The Norwegian proposal is simple and elegant: First, they propose to remove "B3010: solid plastic wastes" from Annex IX. Annex IX is the annex of waste streams presumed to be non-hazardous and therefore presumed to not be subject to controls procedures under the Convention. An application for this action is on the agenda of the OEWG11 and described in working paper UNEP/CHW/OEWG.11/14.
 
Second, Norway has stated in a communication to the Secretariat that they next intend to add this listing of "solid plastic waste" to Annex II (wastes requiring special consideration). This second listing amendment has as yet not been formally proposed by Norway or any other Party but is expected to be proffered for action in time for a decision at COP14 next year.
 
The net effect of these two annex amendments will be to avoid the contentious question of whether and when plastics might be hazardous waste and yet will recognize that they are wastes of such a concern that it is vital to control them and do so on a multilateral basis. Most significantly, Annex II is subject to prior informed consent controls and is likewise subject to other powerful controls under the Convention including the Party to non-Party trade ban.  
 
The Problem Addressed
 
The dangers that plastic pose to the environment and human health are well established. Plastic is now found in all major water systems-- in its visible form it poses a huge threat to marine life and in its broken down form (ie. microplastic and nano plastics) it enters the food chain and eventually accumulates in human bodies. When burned in an incinerator, plastic releases persistent organic pollutants, a multitude of toxic emissions, and greenhouse gases. When proper protections are not in place, recycling workers and informal waste pickers are exposed to dangerous and unjust working conditions, and must risk their lives and health to earn a livelihood.
 
The global production and trade of waste plastic has grown tremendously over recent decades. This fact has been accelerated recently by the historically low price of oil. The price of oil is currently so low that post-consumer plastic has lost its value compared to virgin resins. This only increases the likelihood that plastic waste will lack legitimate recycling destinations and will move rather to unsustainable low-cost dirty, polluting operations or disposal sites in developing countries.  
 
Until January this year, China was the primary recipient of the world's plastic waste, which was often processed in crude factories with the unrecyclable residual material burned or buried, leading to massive environmental pollution and public health impacts. China has appropriately responded to this problem of a lack of sufficient environmentally sound management capacity in their own country, and a glut of low-value plastic arriving at their shores by imposing a ban on the import of waste plastic. They have chosen to focus on the collection and proper recycling of their own domestically generated plastic waste.
 
But China's sudden refusal to be the world's plastics dumping ground has had a dramatic and potentially devastating effect on the rest of the developing world. Now that China has closed its borders to foreign waste, we are discovering that the massive volumes of the same waste materials have been deflected from China ports and are already arriving in the ports of Southeast Asian countries, where even less capacity to manage the waste in an environmentally sound manner exists.
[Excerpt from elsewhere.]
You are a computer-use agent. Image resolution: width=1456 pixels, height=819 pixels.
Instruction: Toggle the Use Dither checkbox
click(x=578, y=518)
Children collect plastic water bottles among the garbage washed ashore at Manila Bay in the Philippines. Copyright AFP.

While this problem has been signalled anecdotally, we currently lack sufficient means to properly quantify and track this potentially damaging trade -- and far worse, no means at all to control it should there be concerns. Right now, the transboundary flows of plastic are hidden and countries are faced with finding out about imports only after it is too late to take preventative action. Without plastics being listed as a controlled waste, nations targeted by traders are unable to anticipate the damaging shipments and moreover are unable to refuse the importation on a multilateral basis and with the multilateral cooperation of the Basel Convention should they wish to do so.
 
Without such controls, the new flows of global plastic waste, may, under the name of recycling become epidemic with severe global consequences, including a further exacerbation of the marine debris crisis. We can no longer allow such a dangerous material -- found already to be implicated in destroying the marine environment, to be shipped across the world without proper transparency, monitoring and the potential for control.
 
Conclusion
 
Fortunately, the Basel Convention framework is in place to provide a timely first solution to the plastic waste crisis. It was precisely for this reason -- controlling a dangerous, out-of control waste market, that the Basel Convention and the Prior Informed Consent (PIC) procedure was created.
 
With but a slight adjustment of the annexes of the Basel instrument, as proposed by Norway, we can respond effectively and expeditiously to the current dangerous plastic waste trade and provide early warning and protection to vulnerable countries around the world.
 
We therefore urge your support to:

 

a. The proposal to remove B3010 from Annex IX;

b. The subsequent placement of "solid plastic waste" on Annex II.

 

With these easy steps, we can take the first powerful steps to address the global plastic waste crisis.